─── Provided entries ───

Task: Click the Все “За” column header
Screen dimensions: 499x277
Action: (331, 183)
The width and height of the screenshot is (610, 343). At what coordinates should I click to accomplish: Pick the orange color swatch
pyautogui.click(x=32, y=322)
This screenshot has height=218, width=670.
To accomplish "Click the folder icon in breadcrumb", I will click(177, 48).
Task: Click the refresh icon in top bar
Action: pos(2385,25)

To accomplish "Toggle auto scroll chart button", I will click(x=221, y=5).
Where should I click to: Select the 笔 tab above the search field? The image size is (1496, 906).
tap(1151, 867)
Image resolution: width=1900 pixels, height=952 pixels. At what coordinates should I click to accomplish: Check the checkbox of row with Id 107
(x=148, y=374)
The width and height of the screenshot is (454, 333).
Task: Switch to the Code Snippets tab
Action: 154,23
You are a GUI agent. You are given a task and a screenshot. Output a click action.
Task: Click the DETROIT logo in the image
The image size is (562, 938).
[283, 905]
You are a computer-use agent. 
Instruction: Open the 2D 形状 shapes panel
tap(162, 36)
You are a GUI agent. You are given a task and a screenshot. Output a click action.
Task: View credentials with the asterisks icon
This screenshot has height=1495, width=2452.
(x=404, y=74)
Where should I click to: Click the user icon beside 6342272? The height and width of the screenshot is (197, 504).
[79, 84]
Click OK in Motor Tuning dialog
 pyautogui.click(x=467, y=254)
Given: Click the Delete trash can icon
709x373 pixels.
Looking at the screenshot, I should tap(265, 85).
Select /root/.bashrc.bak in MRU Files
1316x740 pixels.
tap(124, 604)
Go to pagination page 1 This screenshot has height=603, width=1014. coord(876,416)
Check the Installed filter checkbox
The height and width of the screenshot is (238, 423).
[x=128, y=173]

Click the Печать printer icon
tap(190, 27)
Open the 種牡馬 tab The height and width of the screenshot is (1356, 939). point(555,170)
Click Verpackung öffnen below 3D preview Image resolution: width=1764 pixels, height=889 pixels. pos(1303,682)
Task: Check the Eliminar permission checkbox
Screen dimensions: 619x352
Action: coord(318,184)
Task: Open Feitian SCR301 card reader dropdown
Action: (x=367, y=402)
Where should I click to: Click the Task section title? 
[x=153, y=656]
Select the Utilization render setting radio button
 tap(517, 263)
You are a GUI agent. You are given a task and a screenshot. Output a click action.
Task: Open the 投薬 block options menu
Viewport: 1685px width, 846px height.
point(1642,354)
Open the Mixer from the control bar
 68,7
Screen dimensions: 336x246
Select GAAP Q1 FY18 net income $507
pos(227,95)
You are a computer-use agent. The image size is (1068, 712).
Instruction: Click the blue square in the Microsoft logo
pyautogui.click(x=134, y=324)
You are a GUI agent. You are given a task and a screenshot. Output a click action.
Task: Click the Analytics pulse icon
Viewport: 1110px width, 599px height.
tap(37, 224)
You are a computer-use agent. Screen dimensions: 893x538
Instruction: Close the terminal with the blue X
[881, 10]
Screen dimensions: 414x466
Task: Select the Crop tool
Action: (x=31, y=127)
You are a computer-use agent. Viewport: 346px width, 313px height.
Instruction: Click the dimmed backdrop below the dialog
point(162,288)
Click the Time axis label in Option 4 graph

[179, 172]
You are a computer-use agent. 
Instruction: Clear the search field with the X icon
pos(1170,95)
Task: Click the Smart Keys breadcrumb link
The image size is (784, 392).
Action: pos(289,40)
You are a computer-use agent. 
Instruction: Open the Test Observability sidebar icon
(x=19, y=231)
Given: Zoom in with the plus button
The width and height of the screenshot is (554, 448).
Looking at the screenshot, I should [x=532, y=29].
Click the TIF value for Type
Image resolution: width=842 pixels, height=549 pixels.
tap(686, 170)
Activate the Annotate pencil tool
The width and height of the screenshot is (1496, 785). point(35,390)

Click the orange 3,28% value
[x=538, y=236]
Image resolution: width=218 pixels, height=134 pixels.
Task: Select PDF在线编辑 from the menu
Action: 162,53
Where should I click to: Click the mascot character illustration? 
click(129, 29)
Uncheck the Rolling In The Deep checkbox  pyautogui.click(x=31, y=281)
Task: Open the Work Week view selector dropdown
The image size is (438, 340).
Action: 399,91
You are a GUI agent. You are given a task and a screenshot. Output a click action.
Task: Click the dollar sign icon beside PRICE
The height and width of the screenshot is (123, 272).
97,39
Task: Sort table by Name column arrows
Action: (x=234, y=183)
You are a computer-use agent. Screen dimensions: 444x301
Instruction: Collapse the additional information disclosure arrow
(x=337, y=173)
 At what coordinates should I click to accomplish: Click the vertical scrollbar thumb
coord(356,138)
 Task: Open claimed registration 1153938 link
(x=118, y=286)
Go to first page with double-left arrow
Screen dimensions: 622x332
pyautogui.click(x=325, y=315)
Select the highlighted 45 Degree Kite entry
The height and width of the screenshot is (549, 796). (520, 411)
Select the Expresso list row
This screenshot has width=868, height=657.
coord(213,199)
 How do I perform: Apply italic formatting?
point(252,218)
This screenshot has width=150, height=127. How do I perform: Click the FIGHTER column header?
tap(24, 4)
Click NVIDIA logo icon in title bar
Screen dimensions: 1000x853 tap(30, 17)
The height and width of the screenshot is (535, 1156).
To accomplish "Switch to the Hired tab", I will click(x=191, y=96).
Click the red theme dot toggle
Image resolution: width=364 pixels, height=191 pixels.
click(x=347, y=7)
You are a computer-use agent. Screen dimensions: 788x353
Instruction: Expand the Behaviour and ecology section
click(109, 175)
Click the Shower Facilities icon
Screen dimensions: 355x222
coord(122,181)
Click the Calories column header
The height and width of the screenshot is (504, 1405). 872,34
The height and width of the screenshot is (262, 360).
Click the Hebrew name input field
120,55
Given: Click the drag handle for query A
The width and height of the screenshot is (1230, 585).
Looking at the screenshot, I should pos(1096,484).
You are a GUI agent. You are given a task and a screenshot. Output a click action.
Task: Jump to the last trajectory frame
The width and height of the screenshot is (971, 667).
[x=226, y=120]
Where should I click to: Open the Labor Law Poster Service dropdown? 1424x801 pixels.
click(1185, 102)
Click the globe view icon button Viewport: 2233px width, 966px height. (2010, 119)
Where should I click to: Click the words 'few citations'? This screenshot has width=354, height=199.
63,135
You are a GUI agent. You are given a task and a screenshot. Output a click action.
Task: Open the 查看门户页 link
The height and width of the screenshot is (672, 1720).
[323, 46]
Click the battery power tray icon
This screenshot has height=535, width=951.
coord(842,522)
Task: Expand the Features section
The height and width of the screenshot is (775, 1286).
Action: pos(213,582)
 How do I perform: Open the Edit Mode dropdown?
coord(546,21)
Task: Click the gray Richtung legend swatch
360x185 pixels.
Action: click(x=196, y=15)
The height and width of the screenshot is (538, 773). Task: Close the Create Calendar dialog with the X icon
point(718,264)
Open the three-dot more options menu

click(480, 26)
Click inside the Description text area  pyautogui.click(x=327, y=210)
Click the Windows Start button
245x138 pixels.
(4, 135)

───

> Exercise directions
List each line of the data above that contains the word "field". Uppercase and lowercase letters must match.

> Task response
Where should I click to: Select the 笔 tab above the search field? The image size is (1496, 906).
Instruction: Clear the search field with the X icon
Click the Hebrew name input field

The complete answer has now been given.